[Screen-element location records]
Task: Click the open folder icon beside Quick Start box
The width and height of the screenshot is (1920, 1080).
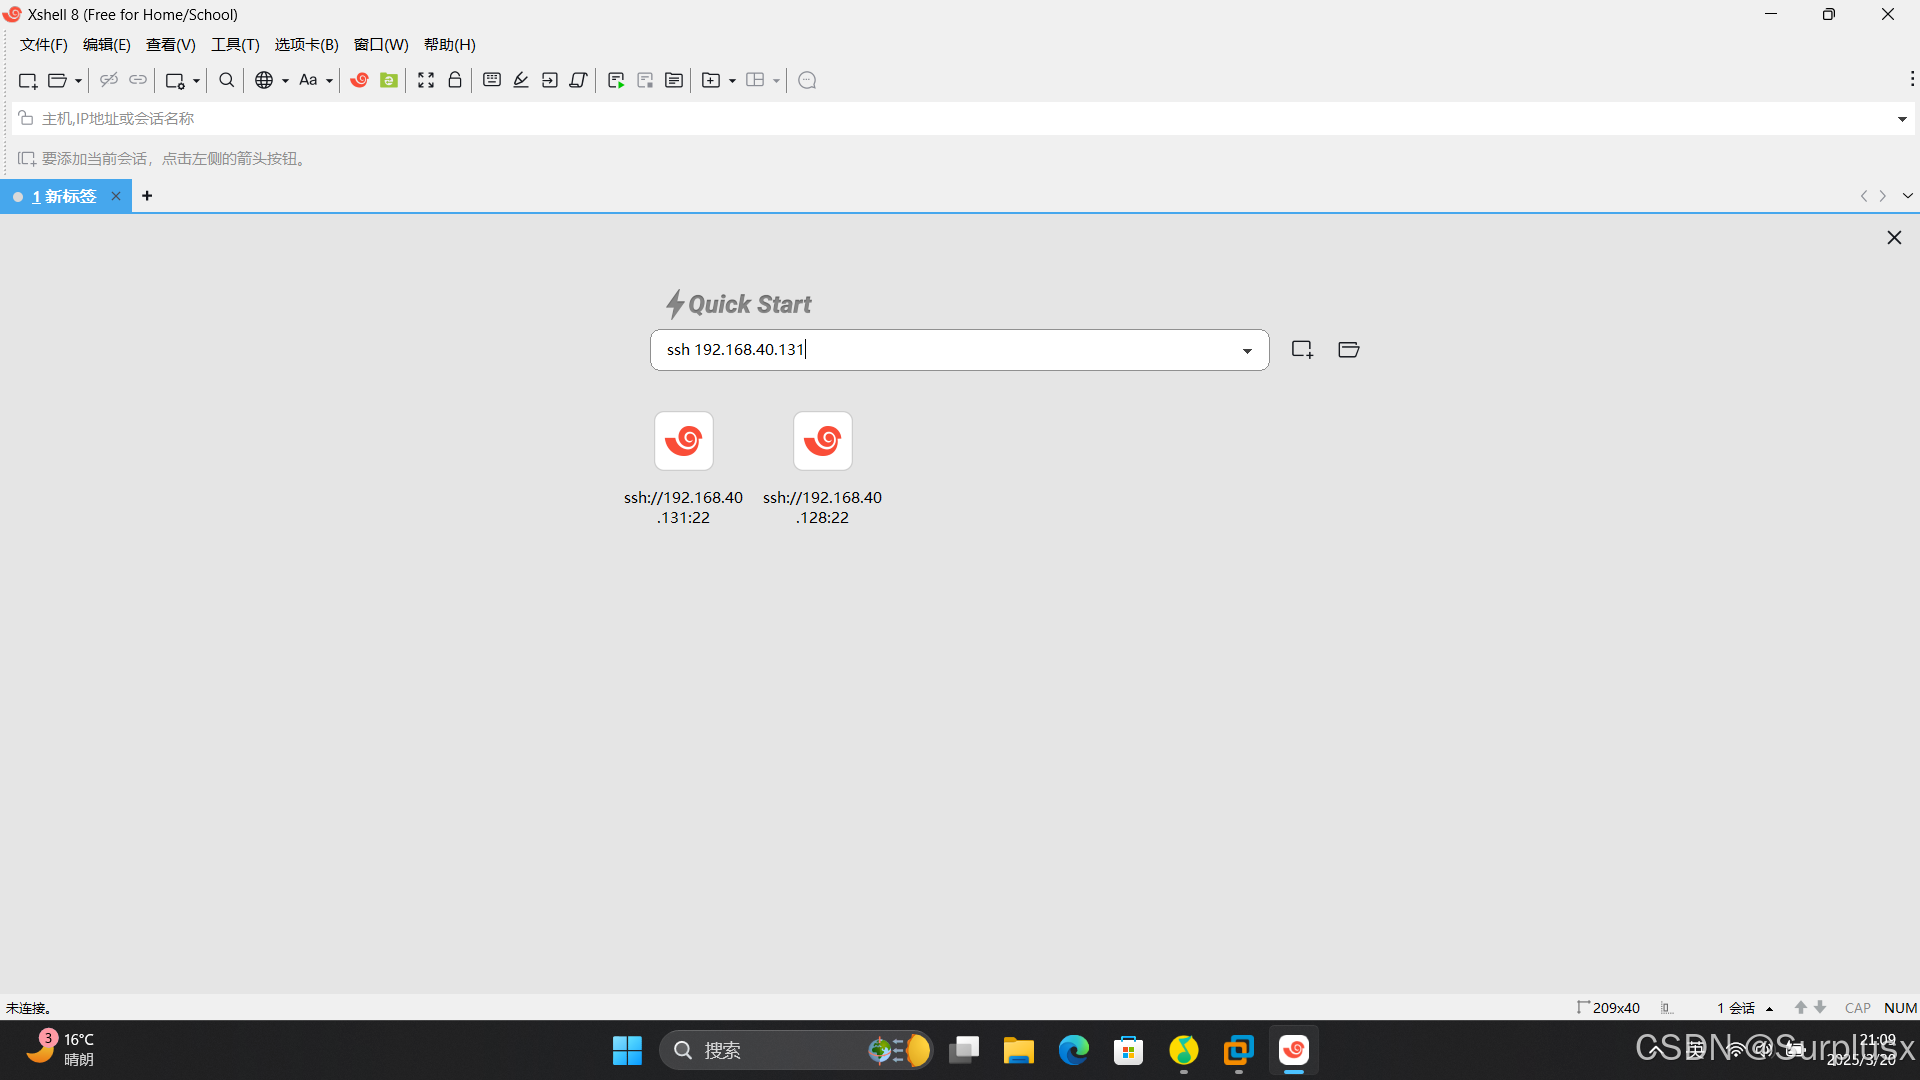Action: click(1348, 349)
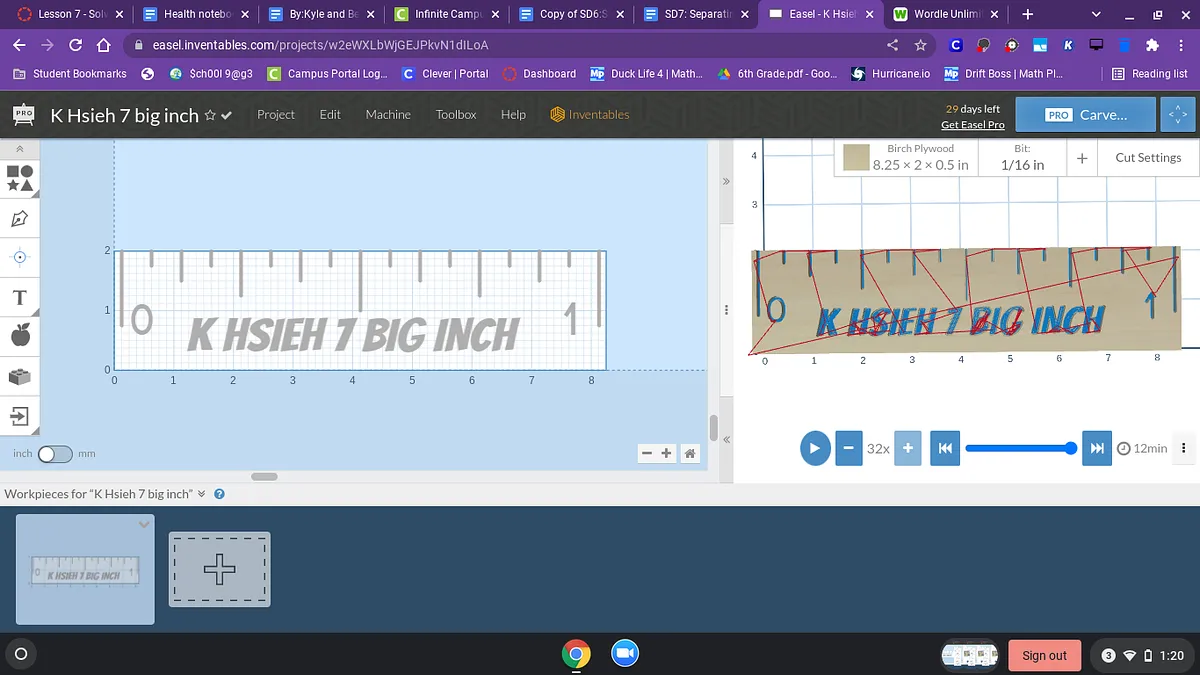The width and height of the screenshot is (1200, 675).
Task: Click the Import tool icon
Action: [20, 415]
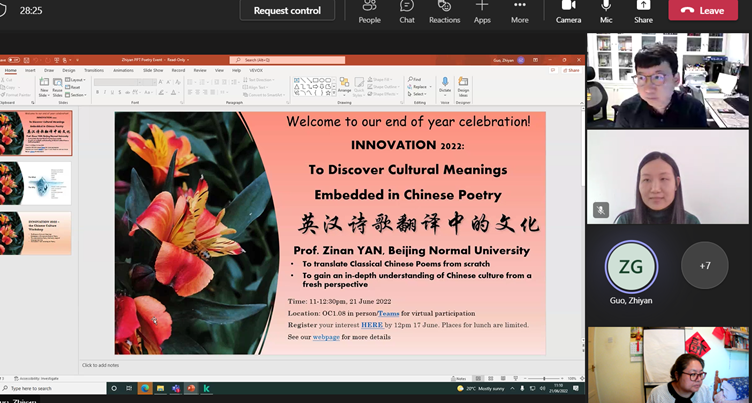Viewport: 752px width, 403px height.
Task: Toggle the Notes pane in status bar
Action: click(x=461, y=378)
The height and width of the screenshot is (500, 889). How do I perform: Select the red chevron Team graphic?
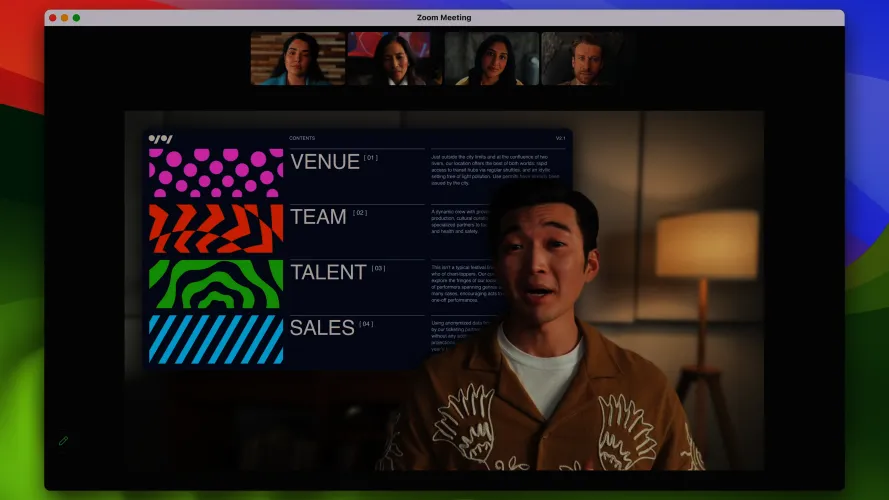point(216,229)
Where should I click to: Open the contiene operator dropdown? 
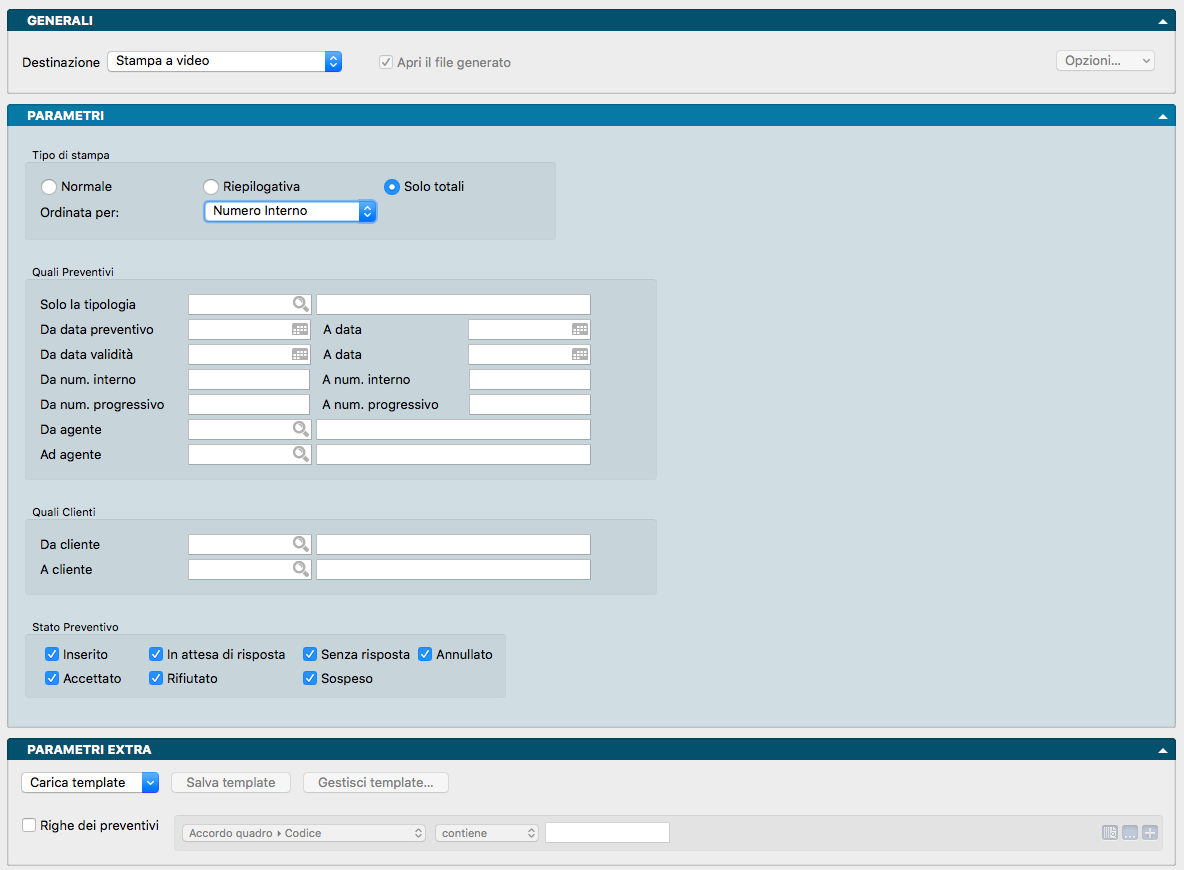coord(486,833)
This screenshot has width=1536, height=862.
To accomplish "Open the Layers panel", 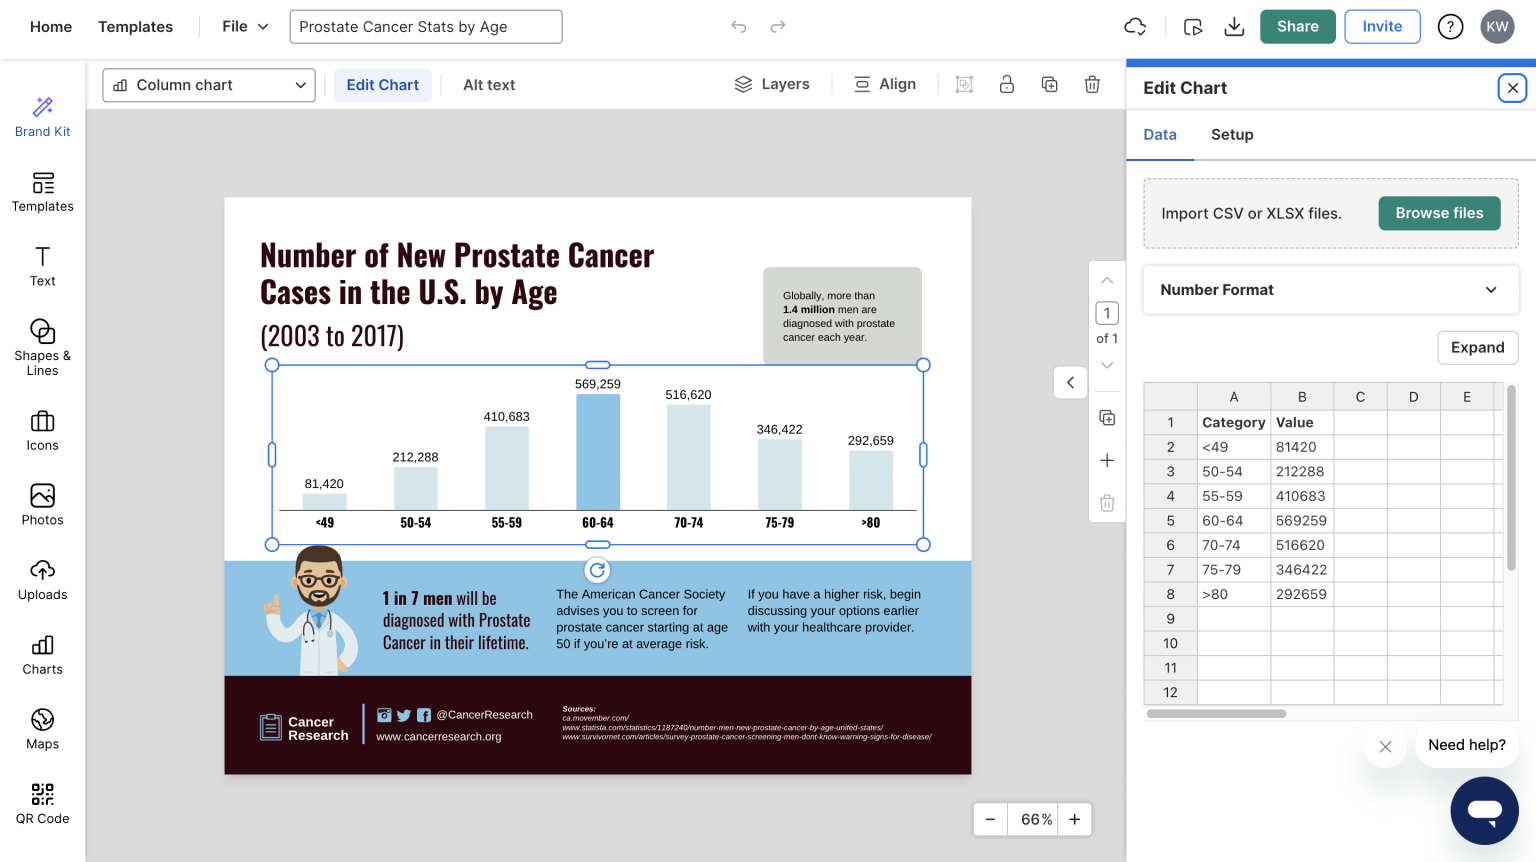I will pos(772,84).
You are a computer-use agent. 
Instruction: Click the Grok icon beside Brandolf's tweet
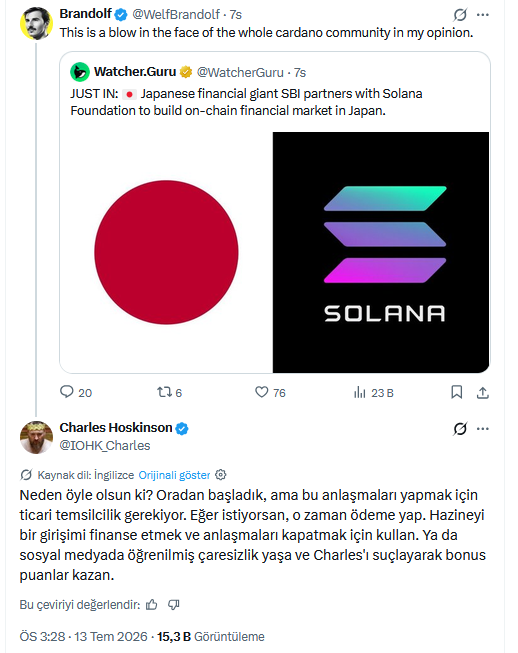tap(460, 15)
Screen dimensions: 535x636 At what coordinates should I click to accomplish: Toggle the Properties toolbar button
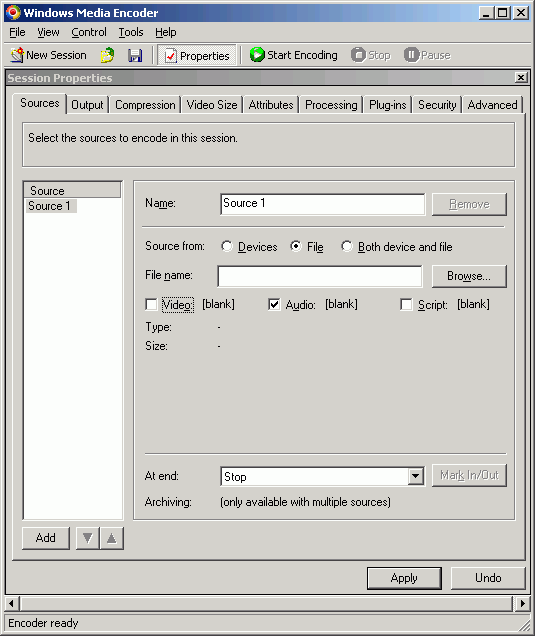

_Exercise instructions_:
Reproduce word for word the lines of the rows above, from the line containing "You are a computer-use agent." through the end of the rows, both ends included. Omit the pictures from your answer.

_Response to this exercise_:
You are a computer-use agent. 
Instruction: Click the Grok icon beside Brandolf's tweet
tap(460, 15)
Screen dimensions: 535x636 At what coordinates should I click to accomplish: Toggle the Properties toolbar button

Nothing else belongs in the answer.